▸ **Given information**
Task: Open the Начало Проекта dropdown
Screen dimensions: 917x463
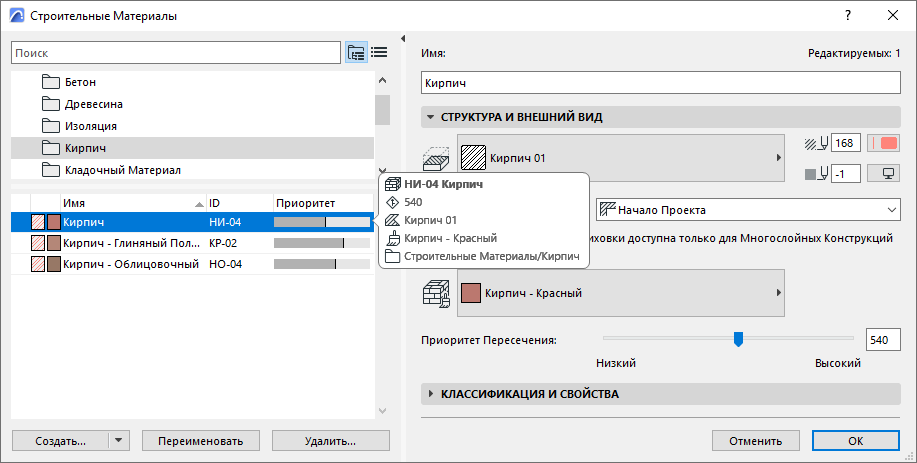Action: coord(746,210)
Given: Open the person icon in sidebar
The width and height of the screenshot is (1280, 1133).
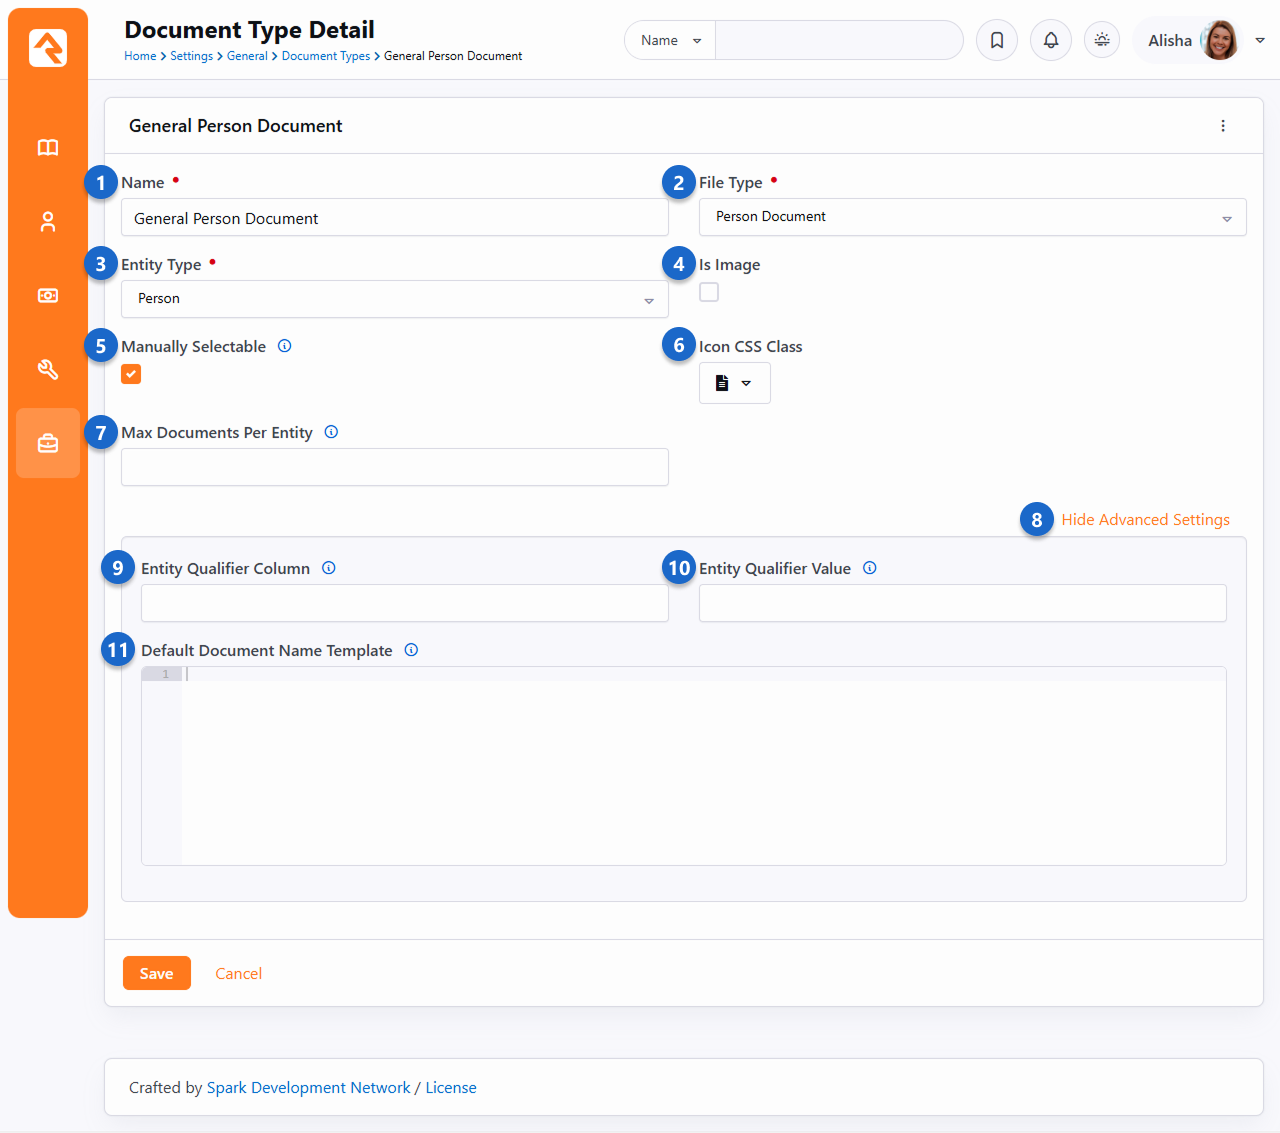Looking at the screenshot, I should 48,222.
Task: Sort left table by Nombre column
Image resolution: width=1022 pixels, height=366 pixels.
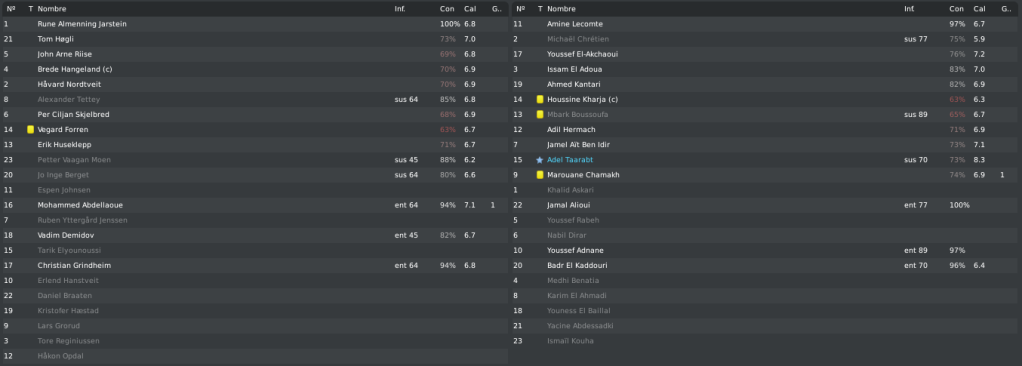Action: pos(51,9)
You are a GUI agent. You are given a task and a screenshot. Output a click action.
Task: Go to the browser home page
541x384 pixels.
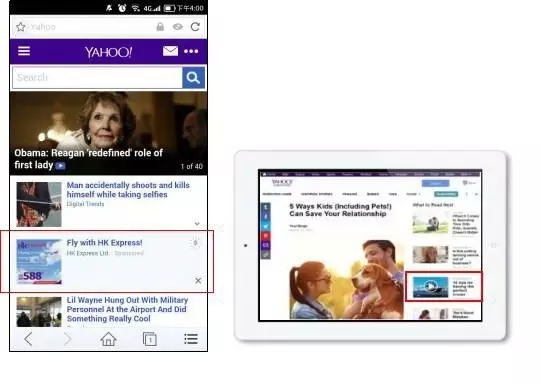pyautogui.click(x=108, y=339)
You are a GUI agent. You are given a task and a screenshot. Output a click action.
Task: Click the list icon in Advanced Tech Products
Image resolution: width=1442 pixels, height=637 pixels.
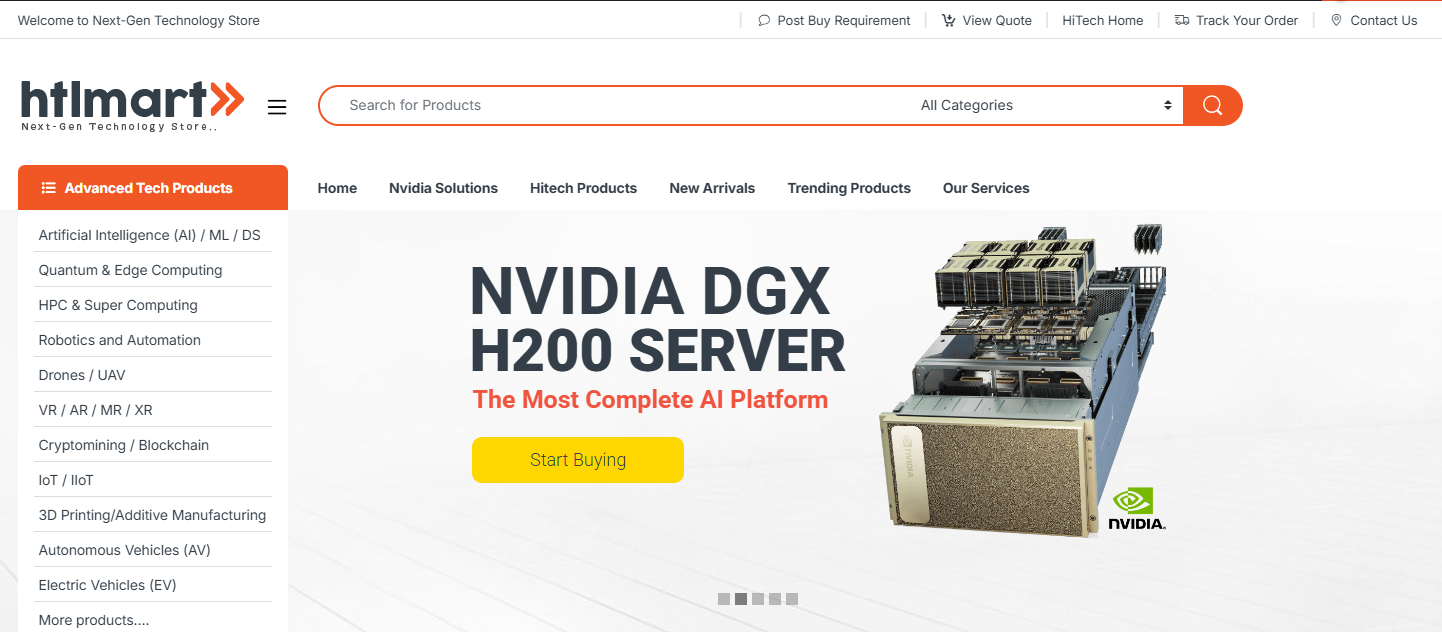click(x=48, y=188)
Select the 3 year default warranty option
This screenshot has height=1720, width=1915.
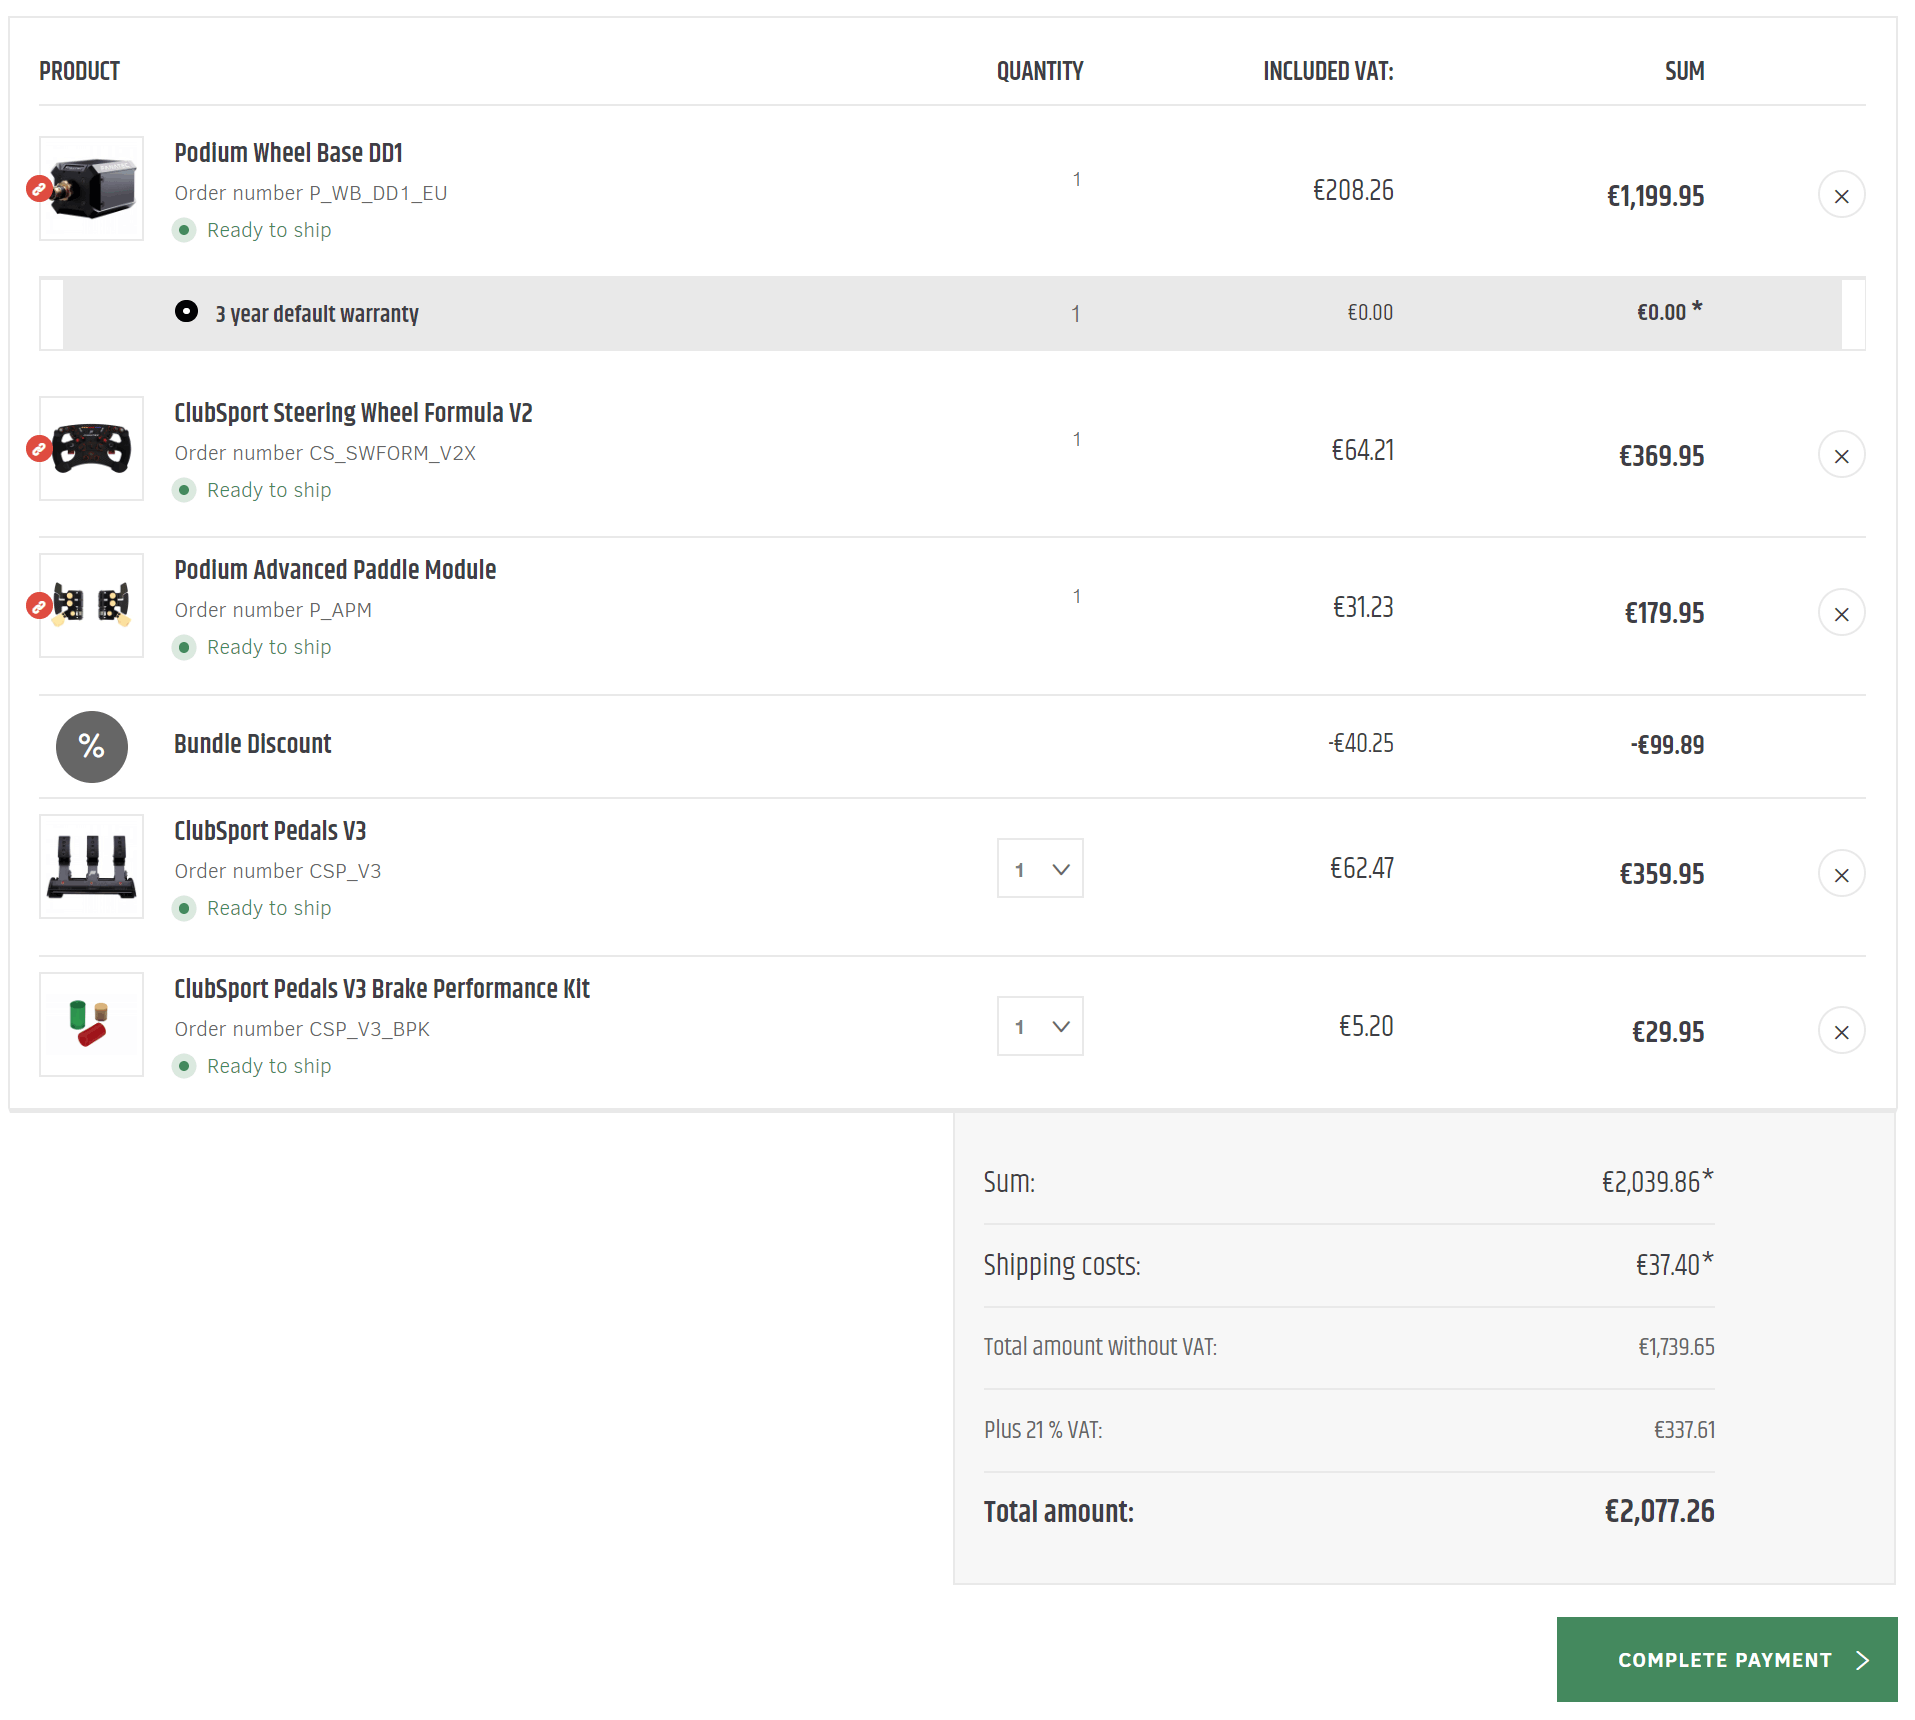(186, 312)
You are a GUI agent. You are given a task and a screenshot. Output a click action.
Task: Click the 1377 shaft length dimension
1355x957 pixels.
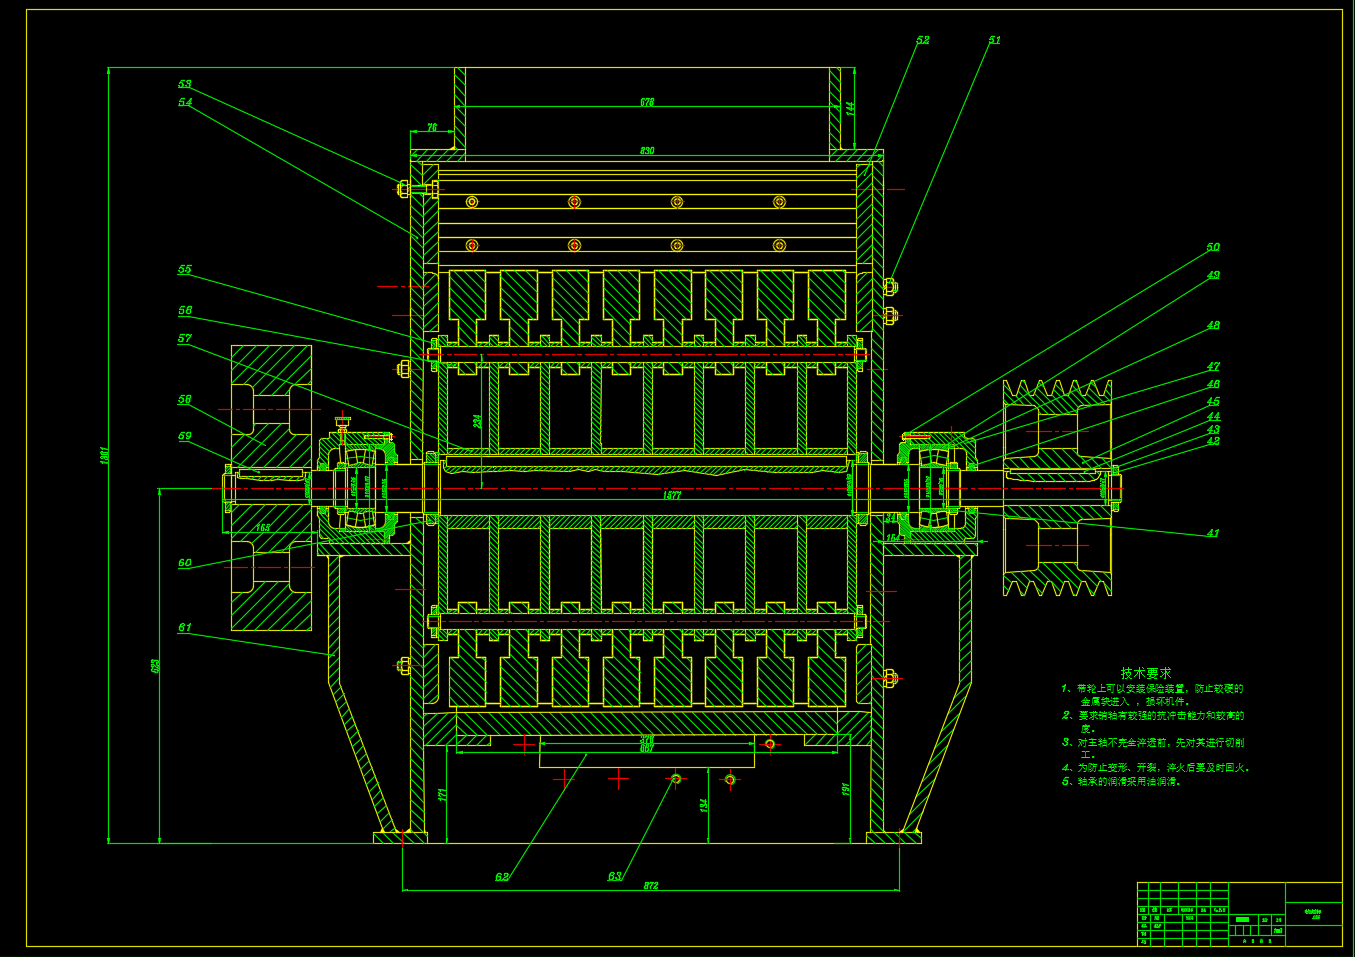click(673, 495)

▸ **How to complete this task**
Only exact repeats of the lines from the one containing "This screenshot has height=1720, width=1915." through the end of the listing above are wanted here; pictures are not.

▸ **Exercise result**
This screenshot has height=1720, width=1915.
(186, 312)
You are a GUI agent. You are given a task and a screenshot. Output a click action.
Task: Click the 1377 shaft length dimension
1355x957 pixels.
click(673, 495)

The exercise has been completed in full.